▶ AUSGEWÄHLTER AUSZUG:
*-*-*
Aus Sicht Pekings verkörpert Kadeer „die drei Übel“: Separatismus,
Islamismus und Terrorismus. Seit den Terroranschlägen vom 11. September
2001 in New York und Washington diffamiert Peking Uiguren, die sich für
ihre Rechte einsetzen, pauschal als Terroristen. Dabei helfen vereinzelte
Verbindungen von Uiguren zu Islamisten in Zentralasien, Afghanistan und
Pakistan.
Die größten Verlierer des 11. September
„Wir Uiguren zählen zu den größten Verlierern des 11. September“, meint
Kadeer. Denn heute wende die Regierung in Peking gegen die Uiguren
Sicherheitsgesetze an, die sie früher nicht getraut hätte in Kraft zu
setzen.
*-*-*
▶ DATENAUSZUG:
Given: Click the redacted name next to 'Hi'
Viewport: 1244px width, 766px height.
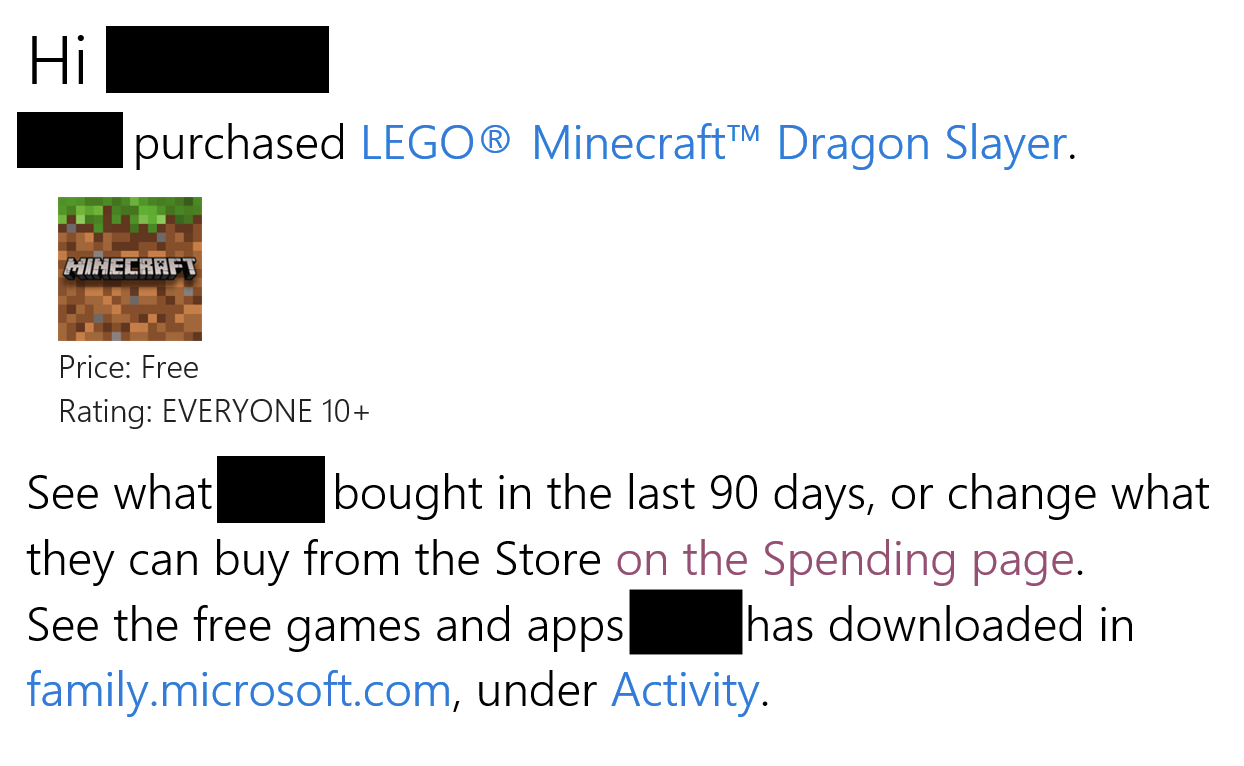Looking at the screenshot, I should tap(217, 60).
*-*-*
▶ ZIEL DER ÜBUNG:
Geben Sie den Auszug über Kadeer und die Uiguren vollständig und wortgetreu wieder.

▶ ALS ANTWORT:
Aus Sicht Pekings verkörpert Kadeer „die drei Übel“: Separatismus,
Islamismus und Terrorismus. Seit den Terroranschlägen vom 11. September
2001 in New York und Washington diffamiert Peking Uiguren, die sich für
ihre Rechte einsetzen, pauschal als Terroristen. Dabei helfen vereinzelte
Verbindungen von Uiguren zu Islamisten in Zentralasien, Afghanistan und
Pakistan.
Die größten Verlierer des 11. September
„Wir Uiguren zählen zu den größten Verlierern des 11. September“, meint
Kadeer. Denn heute wende die Regierung in Peking gegen die Uiguren
Sicherheitsgesetze an, die sie früher nicht getraut hätte in Kraft zu
setzen.